From the line with "Click the trash delete icon in Cases toolbar" down to the final line of the material below, quote every line exactly and leave out all lines before it.

■ SOURCE DATA ■
----------
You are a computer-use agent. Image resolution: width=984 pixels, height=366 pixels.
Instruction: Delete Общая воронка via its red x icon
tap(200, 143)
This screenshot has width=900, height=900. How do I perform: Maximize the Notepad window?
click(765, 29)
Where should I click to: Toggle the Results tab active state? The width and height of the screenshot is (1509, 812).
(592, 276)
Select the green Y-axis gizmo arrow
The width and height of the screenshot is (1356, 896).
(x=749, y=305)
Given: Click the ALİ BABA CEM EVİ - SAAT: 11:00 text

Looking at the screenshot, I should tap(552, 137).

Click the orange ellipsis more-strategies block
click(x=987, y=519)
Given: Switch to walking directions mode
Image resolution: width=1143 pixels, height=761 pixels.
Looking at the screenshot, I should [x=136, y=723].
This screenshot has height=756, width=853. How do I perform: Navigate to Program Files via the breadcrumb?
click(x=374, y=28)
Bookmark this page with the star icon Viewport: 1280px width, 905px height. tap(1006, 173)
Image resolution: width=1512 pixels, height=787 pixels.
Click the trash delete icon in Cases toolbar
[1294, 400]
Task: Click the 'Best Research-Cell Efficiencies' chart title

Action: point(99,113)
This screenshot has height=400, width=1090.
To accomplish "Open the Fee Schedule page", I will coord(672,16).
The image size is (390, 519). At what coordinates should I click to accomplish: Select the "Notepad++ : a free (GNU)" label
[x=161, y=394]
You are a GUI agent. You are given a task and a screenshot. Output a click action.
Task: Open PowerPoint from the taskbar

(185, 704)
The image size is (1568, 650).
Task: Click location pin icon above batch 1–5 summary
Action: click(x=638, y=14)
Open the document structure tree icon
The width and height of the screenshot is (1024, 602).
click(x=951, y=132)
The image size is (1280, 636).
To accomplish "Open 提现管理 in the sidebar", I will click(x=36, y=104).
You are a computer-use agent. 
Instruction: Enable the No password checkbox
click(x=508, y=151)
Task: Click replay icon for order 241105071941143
----------
■ RESULT ■
Click the trash delete icon in Cases toolbar
[1294, 400]
Task: Click the 'Best Research-Cell Efficiencies' chart title

Action: point(99,113)
This screenshot has height=400, width=1090.
To accomplish "Open the Fee Schedule page", I will coord(672,16).
The image size is (390, 519). At what coordinates should I click to accomplish: Select the "Notepad++ : a free (GNU)" label
[x=161, y=394]
You are a GUI agent. You are given a task and a screenshot. Output a click action.
Task: Open PowerPoint from the taskbar

(185, 704)
The image size is (1568, 650).
Task: Click location pin icon above batch 1–5 summary
Action: click(x=638, y=14)
Open the document structure tree icon
The width and height of the screenshot is (1024, 602).
click(x=951, y=132)
The image size is (1280, 636).
To accomplish "Open 提现管理 in the sidebar", I will click(x=36, y=104).
You are a computer-use agent. 
Instruction: Enable the No password checkbox
click(x=508, y=151)
Task: Click replay icon for order 241105071941143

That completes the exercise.